En resumidas cuentas, Sunny tenía a su abuela, Evelyn, y a su figura paterna, K2, y su propio paquete de ADN y de independencia y de amor al mar, de modo que jamás llegó a ser la hija neurótica y jodida de una familia desestructurada del sur de California que va buscando amor desesperadamente y acaba creando otra generación de hijas neuróticas y jodidas de familias desestructuradas del sur de California.
Todo lo contrario: llegó a ser una gran surfista.
Una amante extraordinaria y, después, una gran amiga.
Él recuerda aquella noche en la playa. La marea baja y la niebla espesa. Ella y él bajo el muelle, haciendo el amor mientras el mar les pasaba por encima. Su cuello largo y elegante estaba salado, tenía las manos apoyadas con firmeza en su espalda y las piernas largas y fuertes lo empujaban bien dentro de ella.
Después se envolvieron los dos juntos en una manta a escuchar el ruido de las olitas que rompían contra los pilotes y a hablar de sus vidas, de lo que querían y lo que no querían, y a decir chorraditas para hacerse reír el uno al otro.
Boone la echa de menos.
Sigue nadando, se sube a su tabla, se sienta y mira la playa.
Como el agua misma, la playa también está llena de recuerdos. De pie sobre la arena, miras el mar y recuerdas determinadas olas, remontadas impresionantes, caídas espantosas, conversaciones histéricas y buenos momentos. Te sientas y miras atrás y te recuerdas tumbado y charlando, recuerdas partidos de voleibol y comidas al aire libre; tu memoria te lleva a la noche, en lugar del día, y recuerdas fogatas, que te pones un jersey porque hace frío, guitarras y ukeleles y diálogos serenos.
Recuerda entonces una conversación con K2.
Estaban sentados algo alejados de la fogata, mientras alguien rasgueaba Kuhio Bay al ukelele, cuando K2 dijo:
—El secreto de la vida…
Hizo una pausa y añadió:
—… pequeño saltamontes —le gustaba tomar a coña su condición de gurú local—, es hacer las cosas adecuadas, sean grandes o pequeñas, una tras otra, una tras otra.

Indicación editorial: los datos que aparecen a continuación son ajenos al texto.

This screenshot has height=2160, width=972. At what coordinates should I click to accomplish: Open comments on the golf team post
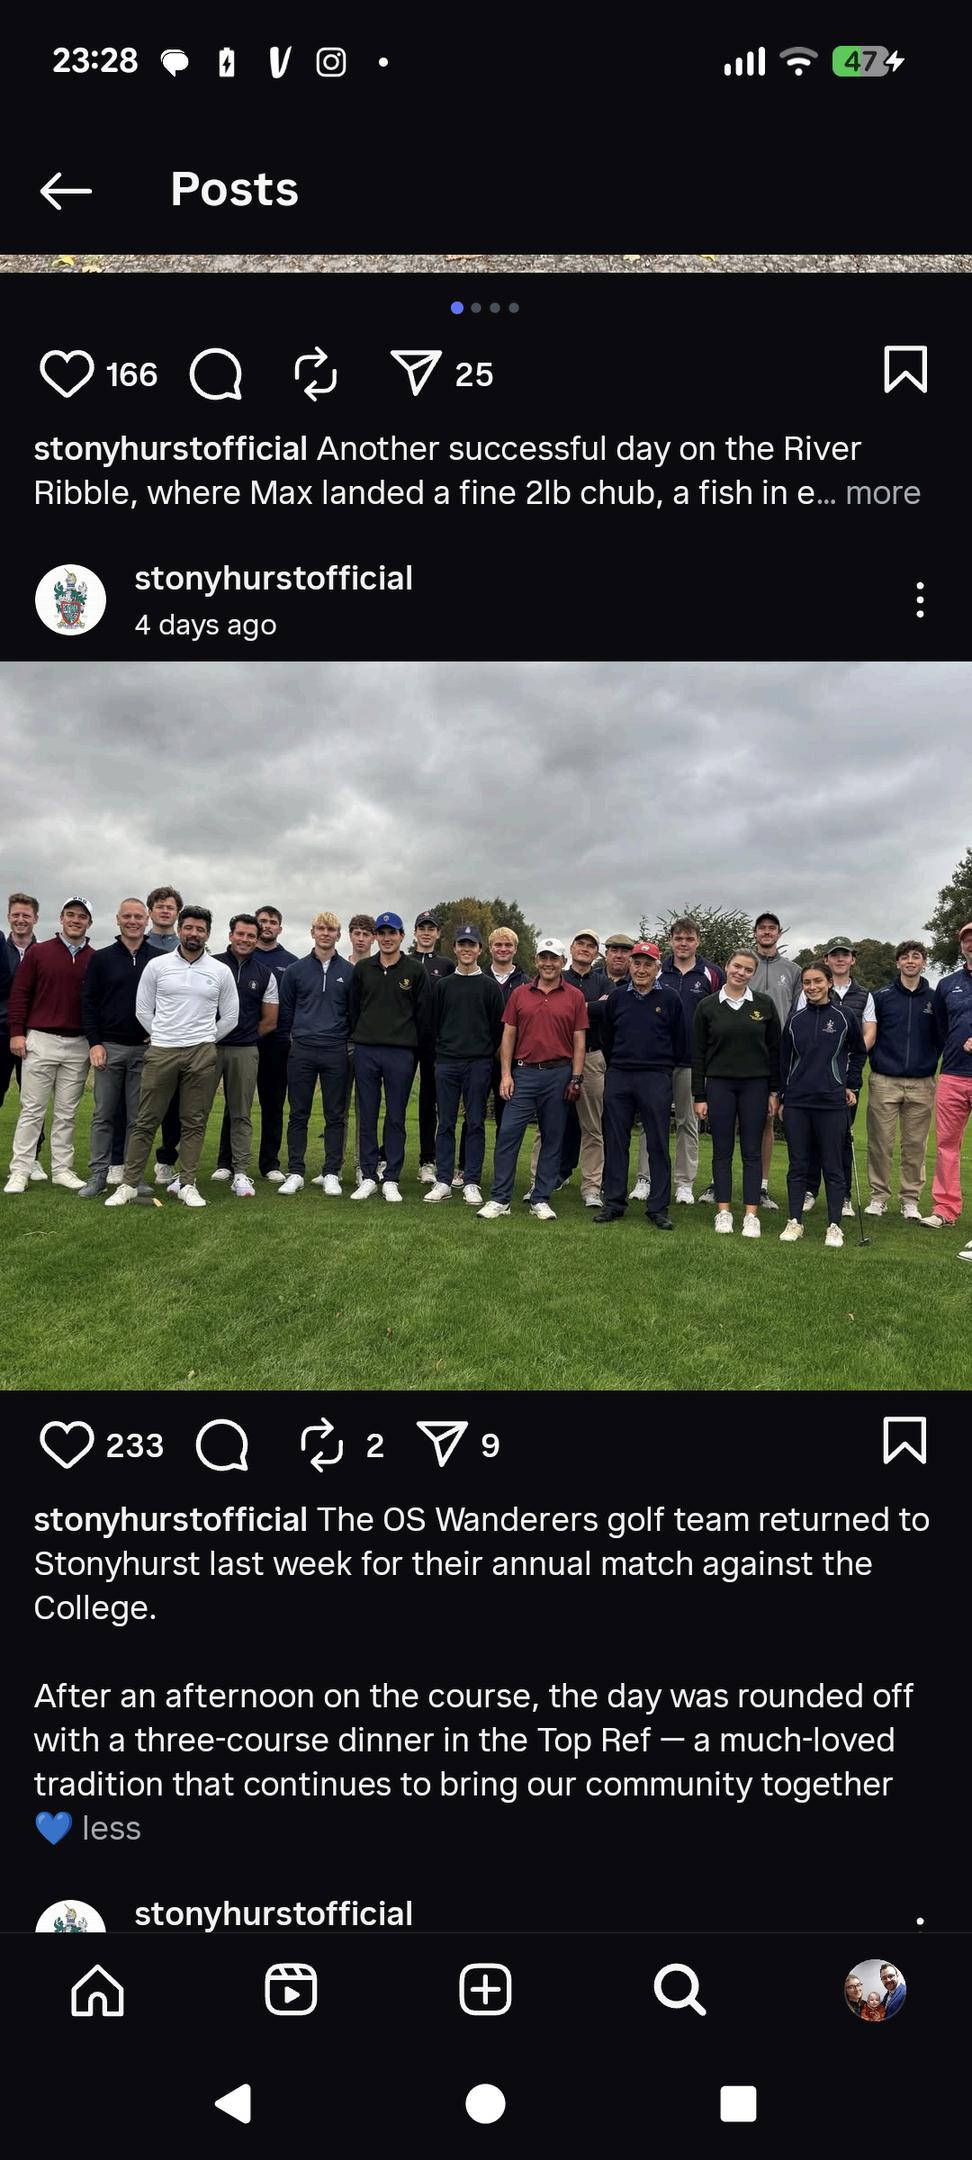222,1445
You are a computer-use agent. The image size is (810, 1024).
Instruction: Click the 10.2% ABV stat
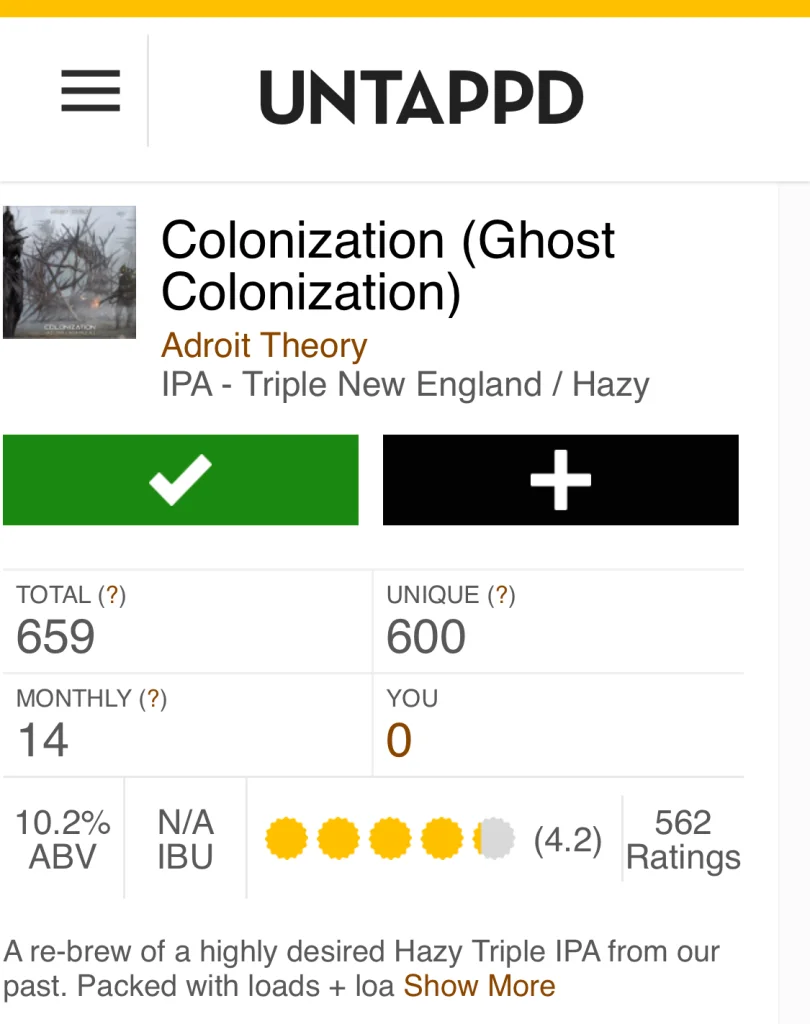pos(63,840)
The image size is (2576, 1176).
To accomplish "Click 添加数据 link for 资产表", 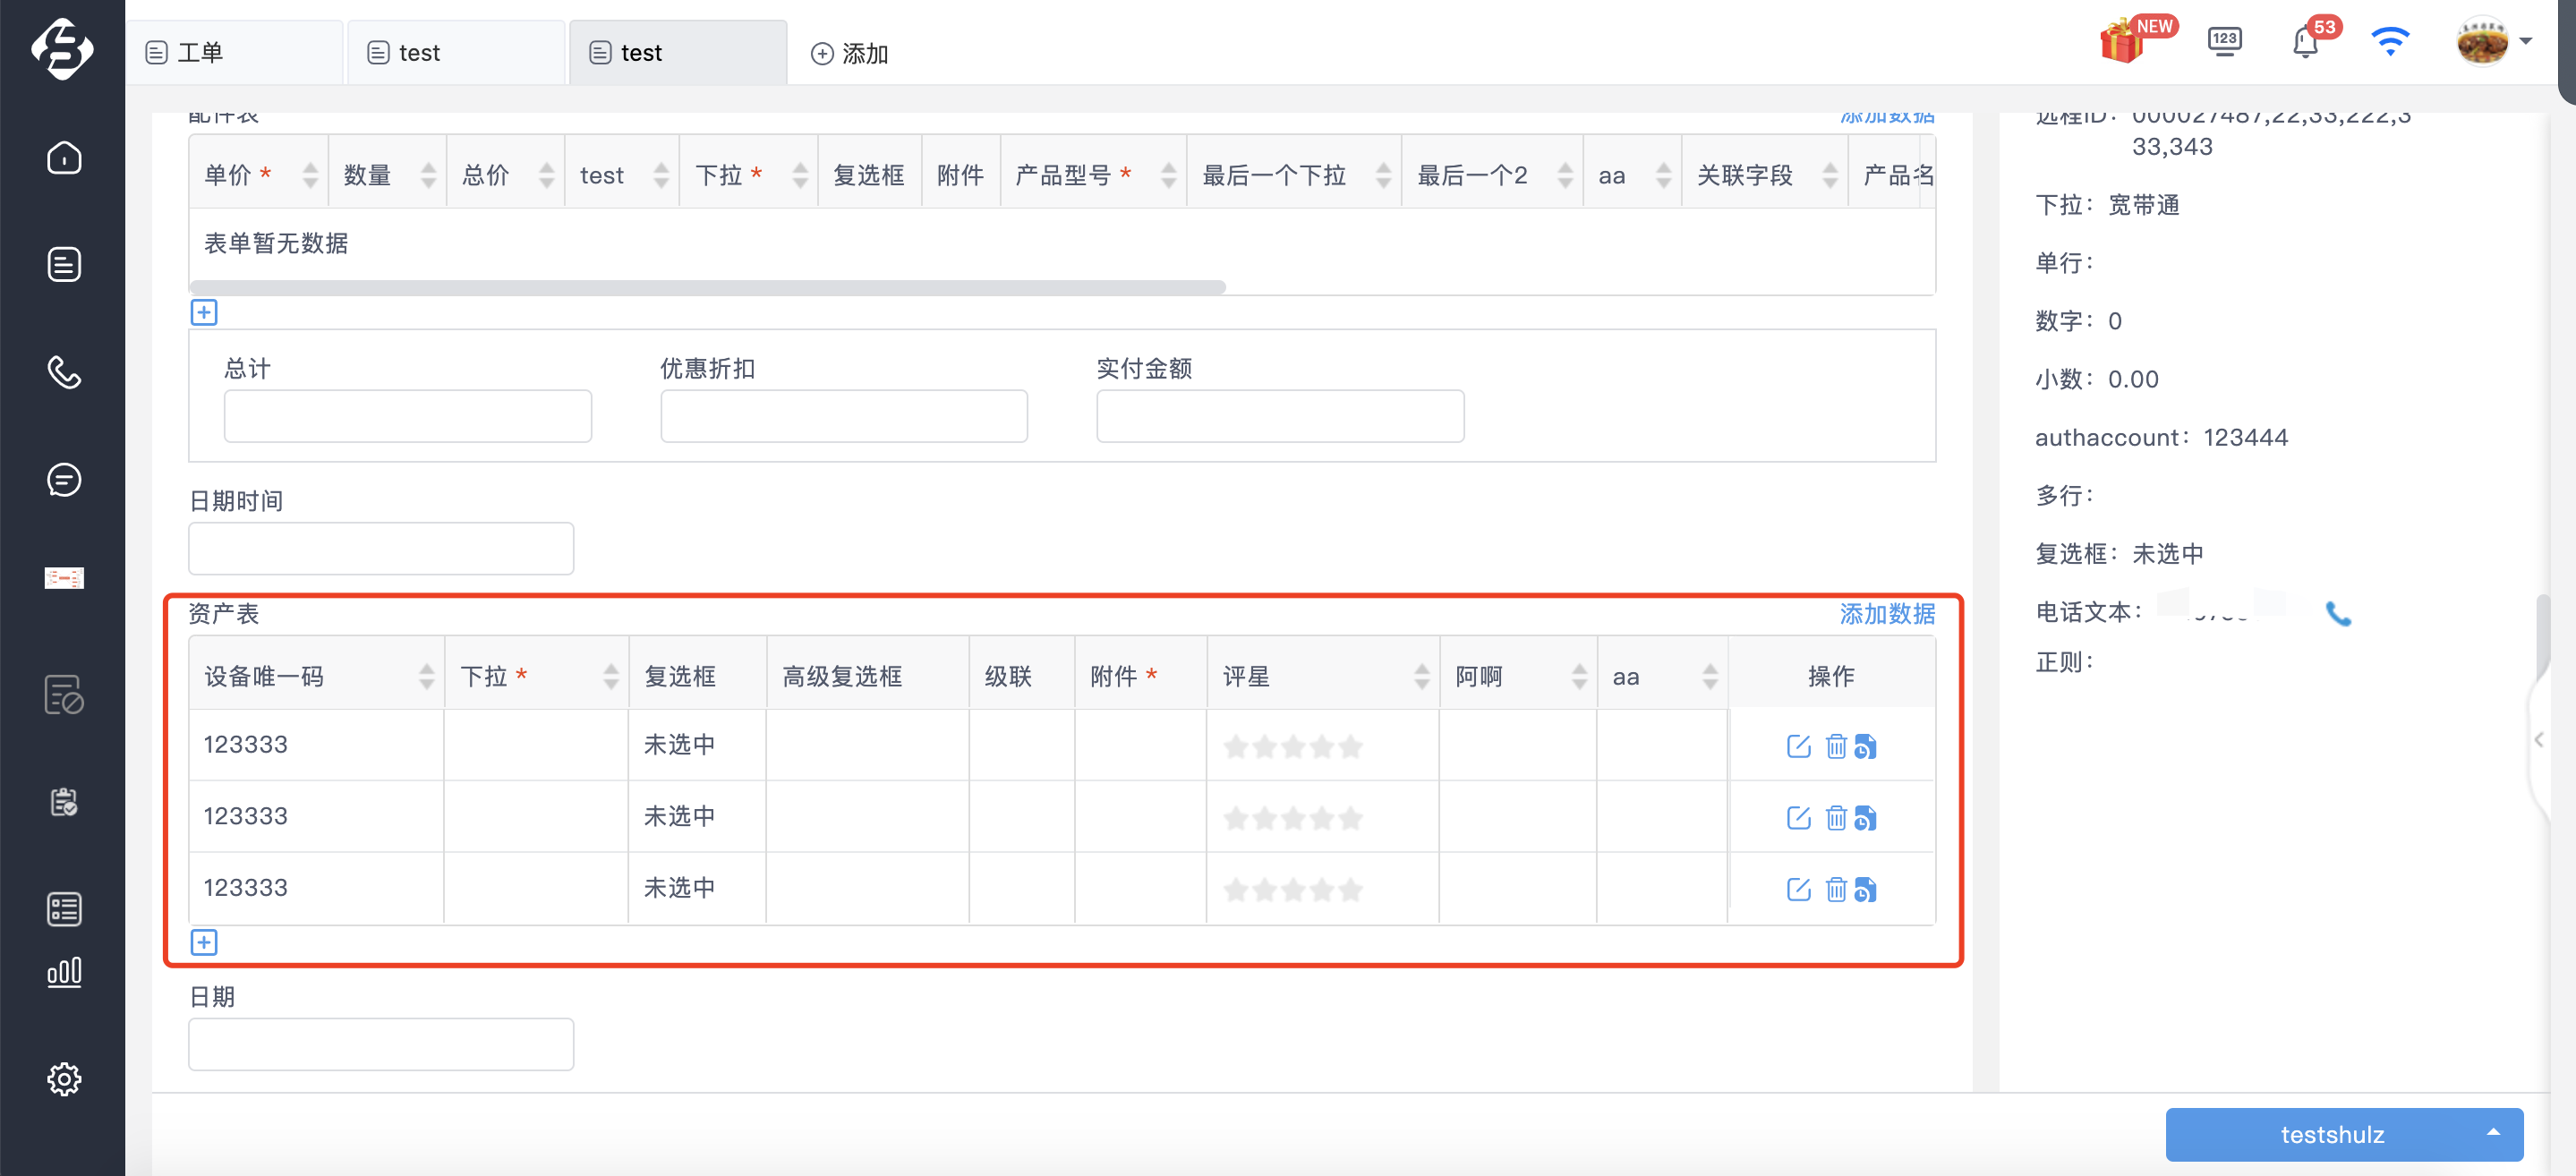I will coord(1886,613).

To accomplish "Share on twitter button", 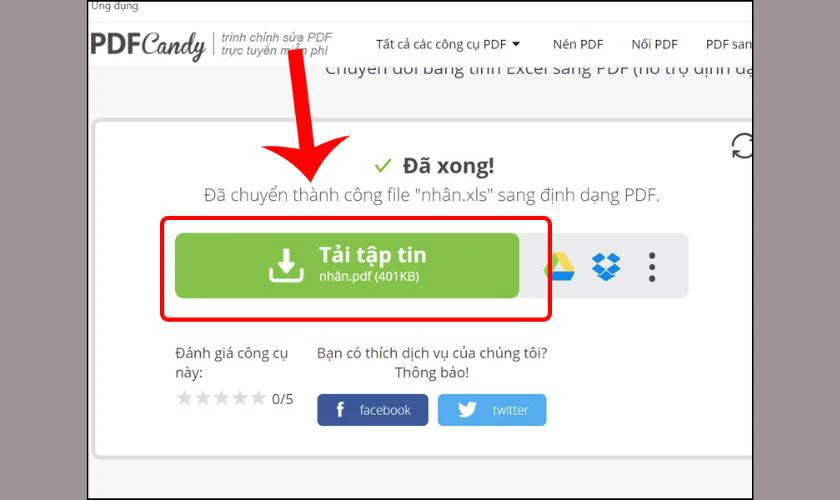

Boone acababa de volver a surfear y a la playa, tras meses de un aislamiento que se había impuesto a sí mismo después del caso de Rain Sweeny. Había dejado de ser policía, se había tumbado en el sofá de Sunny hasta que ella lo puso de patitas en la calle y entonces se encerró en su propia casa a compadecerse de sí mismo.
Había vuelto y Sunny —que entonces era su ex— era la única que sabía que no había regresado del todo. Sunny y aparentemente también K2.
Le acababa de decir aquello y lo dejó así, a ver si Boone lo pillaba.
Los dos sabían lo que quería decir:
Has hecho lo correcto.
Ahora, ¿seguirás haciéndolo?
«Pues sí —piensa Boone, mientras ve cambiar la playa de la noche de su recuerdo a la violenta luz solar de una mañana de agosto—, pero ¿qué es lo correcto?»
Tú lo sabes.
Te lo dice tu instinto.
¡Joder, K.!
Efectivamente, pequeño saltamontes: ¡joder!